現代においても他者との関係は切り離すことはできず、人の悩みは全て「対人関係」によるとも言われています。
そこで今回は、以下の内容を中心に解説していきます。
- 最強スキルと【レジリエンス】ストレスへの抵抗力について
- 世界のレジリエンス集団
- レジリエンスの高い人物に共通する特徴
- レジリエンスの高め方
- 【ヨーガ】で【レジリエンス】は高められる
レジリエンスとは
精神医学では、ボナノ (Bonanno,G.) が2004年に述べた「極度の不利な状況に直面しても、正常な平衡状態を維持することができる能力」という定義が用いられることが多い。 1970年代には貧困や親の精神疾患といった不利な生活環境 (adversity) に置かれた児童に焦点を当てていたが、1980年代から2000年にかけて、成人も含めた精神疾患に対する防衛因子、抵抗力を意味する概念として徐々に注目されはじめられました。
引用;Wikipedia
一言で言うと、レジリエンス=ストレスへの抵抗力と言うことができます。
ホロコースト、9.11、震災・・・
災難に遭遇し、トラウマや不安にさいまれずに生きる気力も湧かずに生活している人々がいます。その一方で、日々の生活に前向きに向き合い、幸せな生活を営む人もいます。
「同じ経験をしながらその後の人生が異なるのは一体なぜでしょうか?」
これには「思考の柔軟性」が鍵になってきます。
- 特定の個人と組織は押しつぶされるだろうか?
- 一時的に屈することがあってもすぐに回復できる/逆境力を持つ者たちがいるのはなぜか?
ビジネス場面においても、一般的に求められる資質(MBAホルダー等)よりもレジリエンスの高い人物は重要であろうと考えられています。
例えば、以下の能力が挙げられます
- 他者に愛着を抱く能力
- 暴力的な他者の侵入から自衛を図る心的機能
レジリエンスに必要な要素
- 状況に一喜一憂しない、感情をコントロールする力
※エネルギーを必要以上に消費せず、心をにニュートラルおき、現象を客観視する力
- 自分の力を過小評価しない、自尊感情
※自分には無理だとすぐに諦める。(実は、諦めることにも目的があります)
- 自己効力感
- 楽観性
「逆境に強い」と聞くと、難題・課題に対して、「跳ね返す」「硬い」等のイメージを持ちますが、自身の不安などの状況に打ち負けないで靭やかにこなしていく心の持ち方(思考の柔軟性)が大切ということです。

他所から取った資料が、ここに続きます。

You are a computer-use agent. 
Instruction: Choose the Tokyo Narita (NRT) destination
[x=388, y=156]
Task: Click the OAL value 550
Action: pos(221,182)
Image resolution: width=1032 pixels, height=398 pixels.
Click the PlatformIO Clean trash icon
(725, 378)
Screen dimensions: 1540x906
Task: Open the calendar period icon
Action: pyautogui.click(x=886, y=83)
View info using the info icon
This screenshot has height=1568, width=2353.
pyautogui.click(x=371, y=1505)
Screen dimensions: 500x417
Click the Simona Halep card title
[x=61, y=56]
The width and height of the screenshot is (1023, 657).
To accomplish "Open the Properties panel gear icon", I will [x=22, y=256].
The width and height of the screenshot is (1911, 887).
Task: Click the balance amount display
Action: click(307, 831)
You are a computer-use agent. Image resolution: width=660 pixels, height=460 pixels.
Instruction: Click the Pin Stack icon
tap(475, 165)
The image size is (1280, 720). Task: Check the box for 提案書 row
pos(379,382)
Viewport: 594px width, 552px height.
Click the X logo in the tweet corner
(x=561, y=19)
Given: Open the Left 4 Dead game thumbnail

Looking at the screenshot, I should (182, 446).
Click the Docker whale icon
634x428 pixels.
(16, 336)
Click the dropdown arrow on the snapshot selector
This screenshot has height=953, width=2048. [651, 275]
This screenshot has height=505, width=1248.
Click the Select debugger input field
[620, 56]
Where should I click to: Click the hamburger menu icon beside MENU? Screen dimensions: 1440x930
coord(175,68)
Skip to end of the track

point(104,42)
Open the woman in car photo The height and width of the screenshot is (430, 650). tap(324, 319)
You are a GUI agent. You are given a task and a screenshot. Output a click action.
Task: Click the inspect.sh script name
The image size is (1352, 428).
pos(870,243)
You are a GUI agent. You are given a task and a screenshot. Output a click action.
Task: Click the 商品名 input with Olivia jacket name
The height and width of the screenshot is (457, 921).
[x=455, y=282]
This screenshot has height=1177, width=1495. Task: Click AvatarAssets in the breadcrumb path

感情や思考にも左右されることなく「ただやるだけ」という心の持ち方を勧めているのが、カルマ・ヨーガです。ストレスも悩みも感情も「全ては一過性」です。慢性的に抱えているように感じるのは、人の理智がそのように誤認知させているからです。
1人で生きているわけではない
人間はひとりではありません。(※「人間=ジンカン」においても、1人で生きる人間というのはあり得ません)
人間社会を共同体として考えると、人生には3大タスクがあるとされています。
- 仕事(仕事上の付き合い、他人からの評価など)
- 交友(友人との関係性の深さ)
- 愛(恋愛関係や親子関係など)
不満や悩みを愚痴ったり、困ったことを人に話したりする「ピアカウンセリング」の様に同じ体験をした人と悩みを共有することができることはとても心強いものです。気持ちを外に出すことで少しは楽になりますが、自分の課題であることをしっかりと認知しておく必要があります。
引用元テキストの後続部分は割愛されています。